Learning content should show the controls users actually see: List or Pipeline, Filter, visible-field counts, Actions, Add, row links, field columns, stage totals, and calculations.
Customer context checklist
Before acting on a customer, review the person or company, related deals or tickets, recent activity, ownership, and any workflow or Max-generated context.
The strongest CRM habit is relationship-first review: understand how the record connects before deciding what should happen next.
FAQs
What does Company account context teach?
Use Companies to understand account-level history across people, deals, tickets, conversations, and workflows.
How should teams use this lesson?
Use it as a product walkthrough: understand the real screen, the product behavior, the operational outcome, and how the area connects with the rest of Frontline.
How do CRM records improve AI workflows?
CRM records give Max and Studio shared customer memory: identity, relationships, deals, tickets, activity, and context that workflows can retrieve, summarize, update, or route around.
When should I create a relationship between records?
Create relationships when context should travel together: a person belongs to a company, a deal depends on contacts, a ticket affects customer health, or a workflow needs related records.
What should I check before changing the data model?
Check which workflows, summaries, views, and teammates rely on the field or relationship.

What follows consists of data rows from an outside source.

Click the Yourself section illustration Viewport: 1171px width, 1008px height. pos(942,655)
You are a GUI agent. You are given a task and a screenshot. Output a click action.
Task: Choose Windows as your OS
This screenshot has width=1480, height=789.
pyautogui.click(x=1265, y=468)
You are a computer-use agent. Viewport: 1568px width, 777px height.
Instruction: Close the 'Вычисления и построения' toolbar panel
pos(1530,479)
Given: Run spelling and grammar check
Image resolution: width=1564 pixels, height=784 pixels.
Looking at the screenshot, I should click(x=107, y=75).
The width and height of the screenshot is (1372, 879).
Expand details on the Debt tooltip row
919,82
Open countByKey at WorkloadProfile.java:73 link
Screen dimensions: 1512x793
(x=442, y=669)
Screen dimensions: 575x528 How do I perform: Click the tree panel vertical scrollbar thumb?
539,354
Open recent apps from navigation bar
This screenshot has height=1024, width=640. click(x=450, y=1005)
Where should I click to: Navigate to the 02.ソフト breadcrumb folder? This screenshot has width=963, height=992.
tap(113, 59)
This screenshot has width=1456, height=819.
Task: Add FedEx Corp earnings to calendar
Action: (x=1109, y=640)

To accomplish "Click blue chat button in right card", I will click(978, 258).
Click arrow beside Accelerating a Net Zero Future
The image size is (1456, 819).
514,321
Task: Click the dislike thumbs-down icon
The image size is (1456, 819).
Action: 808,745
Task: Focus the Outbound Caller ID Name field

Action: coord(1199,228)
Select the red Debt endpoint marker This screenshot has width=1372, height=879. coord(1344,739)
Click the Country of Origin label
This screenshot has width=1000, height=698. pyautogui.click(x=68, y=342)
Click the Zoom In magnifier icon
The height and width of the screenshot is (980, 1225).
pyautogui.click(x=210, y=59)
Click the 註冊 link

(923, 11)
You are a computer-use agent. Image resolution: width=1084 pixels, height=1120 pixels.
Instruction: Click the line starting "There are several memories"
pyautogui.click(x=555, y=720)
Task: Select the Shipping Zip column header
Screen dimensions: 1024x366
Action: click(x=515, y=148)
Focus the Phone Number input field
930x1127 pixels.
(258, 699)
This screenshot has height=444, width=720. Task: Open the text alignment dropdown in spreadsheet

Schema changes should preserve operational context and avoid breaking automation.
How should teams handle duplicate or incomplete records?
Prioritize records that affect active work. Merge or clean duplicates when they confuse ownership, customer context, workflow routing, or AI-generated summaries.
What makes CRM context trustworthy?
Trust comes from clear ownership, current activity, useful relationships, well-defined fields, and visible history. AI suggestions should point back to this structured context.